– Today is ANZAC Day! A quote from Ataturk in its honor, courtesy of Abu Muqawama:
Heroes who shed their blood and lost their lives! You are now lying in the soil of a friendly country. Therefore rest in peace. There is no difference between the Johnnies and Mehmets to us where they lie side by side here in this country of ours. You, the mothers, who sent their sons from far away countries wipe away your tears; your sons are now lying in our bosom and are in peace. After having lost their lives on this land they have become our sons as well.
– In case you missed it, this past week the USAF launched the unmanned X37 ‘space plane‘. According to the Air Force’s Deputy Undersecretary for Space Programs, DoD has no idea “when it’s coming back for sure.”
– Britain still owes Iran something like £400 million for 1,500 Chieftain tanks that it never delivered to the Shah thirty years ago. Because, of course, the Shah wasn’t around by the time the Ministry of Defence got around to it.
– It just sucks to be Mexico City. And often in this article when they say flooded with ‘water’, what they mean by water is ‘raw sewage’ (of course, it’s sucked to be Mexico City – or Mexico at all, for that matter – for quite some time now).
– ArmsControlWonk surveys the now-raised Cheonan and compares the effect of a modern North Korean torpedo (i.e. splitting the ship in half) with that of the Cole bombing and ‘classical’ torpedo effects.
-Marc Ambinder asks the question we’ve been asking ourselves for a while: has the entire conservative movement gone mad?
Mainstream conservative voices are embracing theories that are, to use Julian Sanchez’s phrase, “untethered” to the real world.
Can anyone deny that the most trenchant and effective criticism of President Obama today comes not from the right but from the left? Rachel Maddow’s grilling of administration economic officials. Keith Olbermann’s hectoring of Democratic leaders on the public option. Glenn Greenwald’s criticisms of Elena Kagan. Ezra Klein and Jonathan Cohn’s keepin’-them-honest perspectives on health care. The civil libertarian left on detainees and Gitmo. The Huffington Post on derivatives.I want to find Republicans to take seriously, but it is hard. Not because they don’t exist — serious Republicans — but because, as Sanchez and others seem to recognize, they are marginalized, even self-marginalizing, and the base itself seems to have developed a notion that bromides are equivalent to policy-thinking, and that therapy is a substitute for thinking.
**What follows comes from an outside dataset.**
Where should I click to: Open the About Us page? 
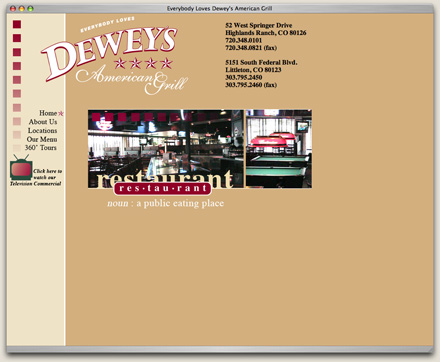[43, 122]
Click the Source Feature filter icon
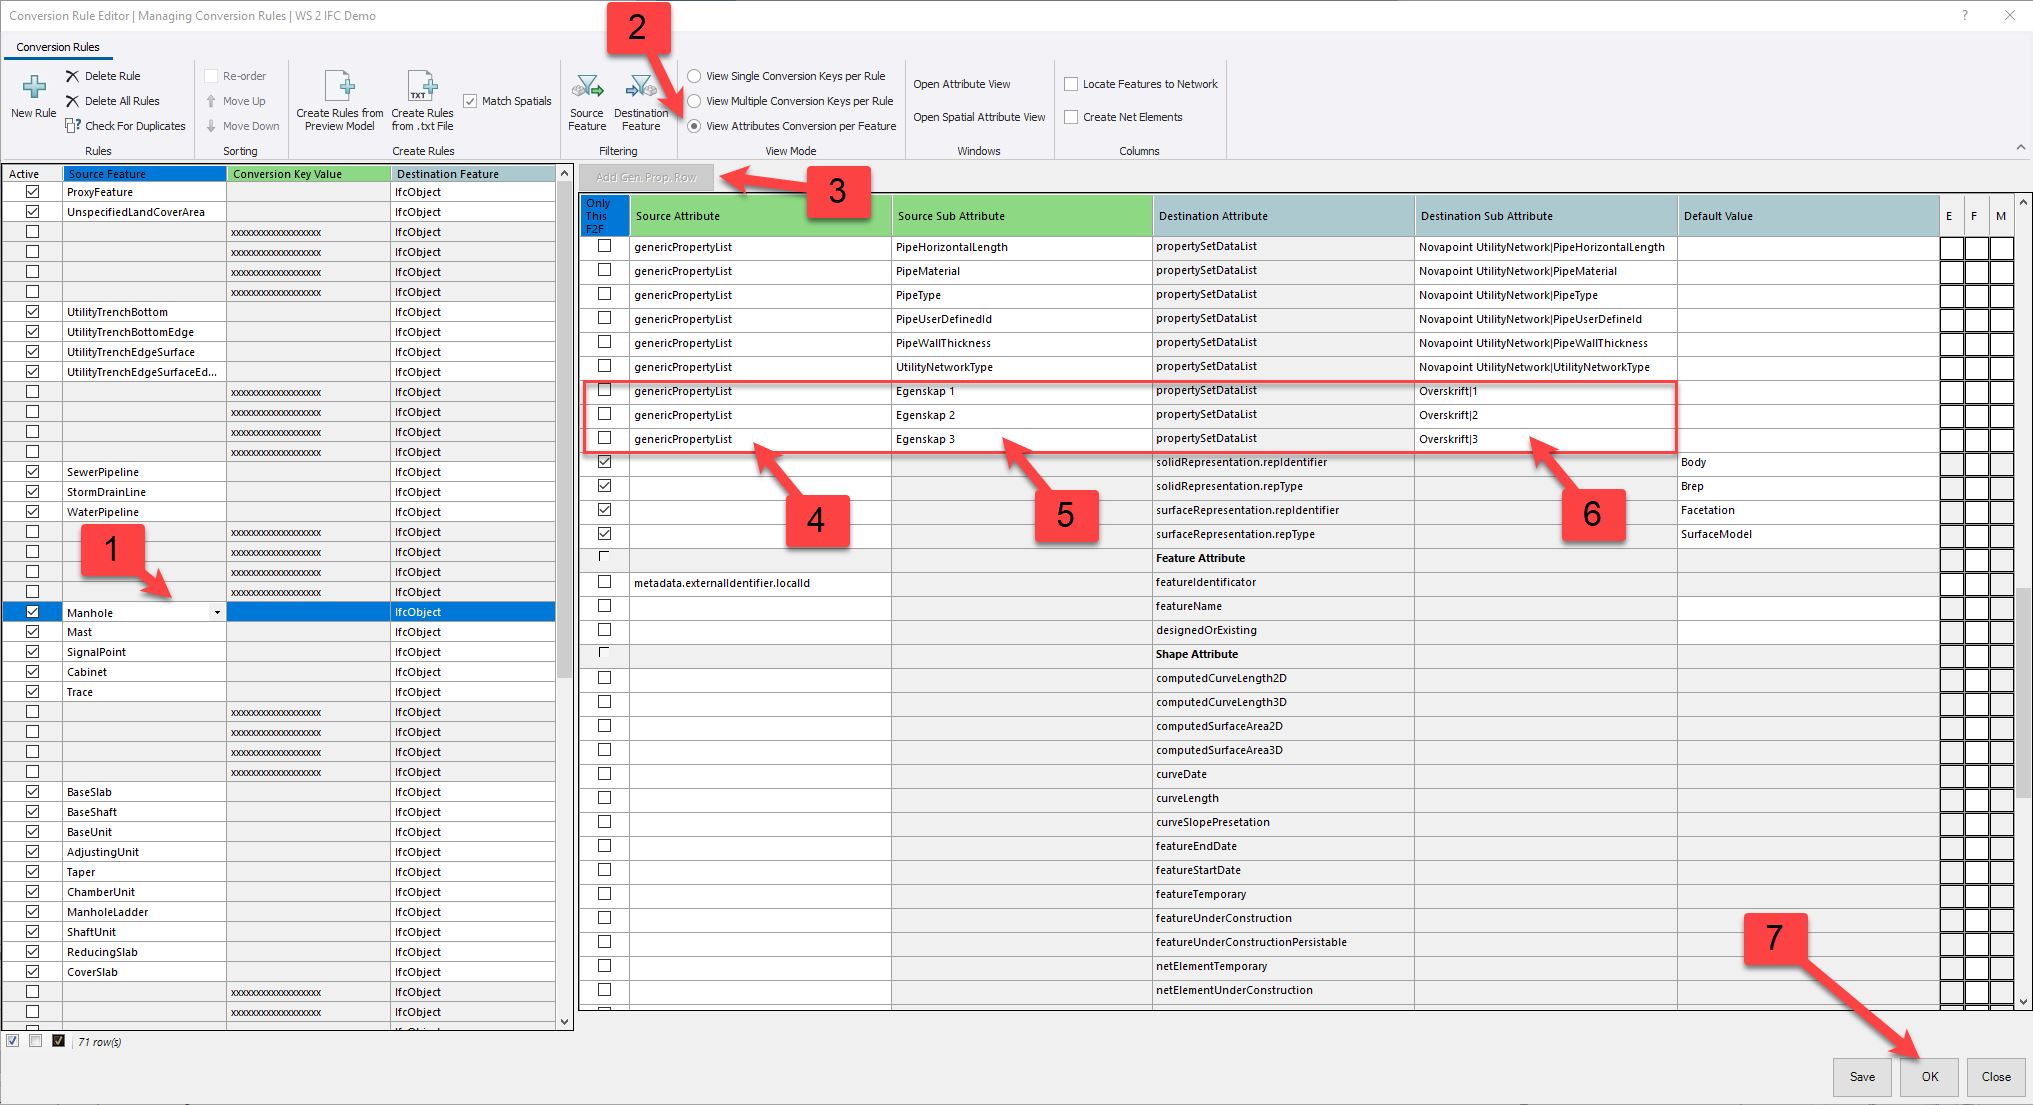This screenshot has width=2033, height=1105. [x=587, y=87]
– Speaking of politics ungrounded in reality, Ron Rosenbaum analyzes the Tea Party’s twisted version of history, and in reminding me just how low political discourse in the United States has sunk, almost makes me cry.
– If Cecil Rhodes’ Africa-bestraddling railroad ever gets built, it will be constructed by the new imperial kid on the block: China.
– Stephen Hawking says that programs like SETI – or any attempt to contact alien life – is just asking for trouble:
If aliens visit us, the outcome would be much as when Columbus landed in America, which didn’t turn out well for the Native Americans.
Executive note: I’m going to make the Sunday edition the new sole edition of link collections (and starting next weekend will drop the ‘SUNDAY Edition’). I just don’t have the time during the week. But now on Sundays, expect a great group of articles from (mostly) the past week, with no particular theme other than that they’re all worth reading. I hope you’re looking forward to it.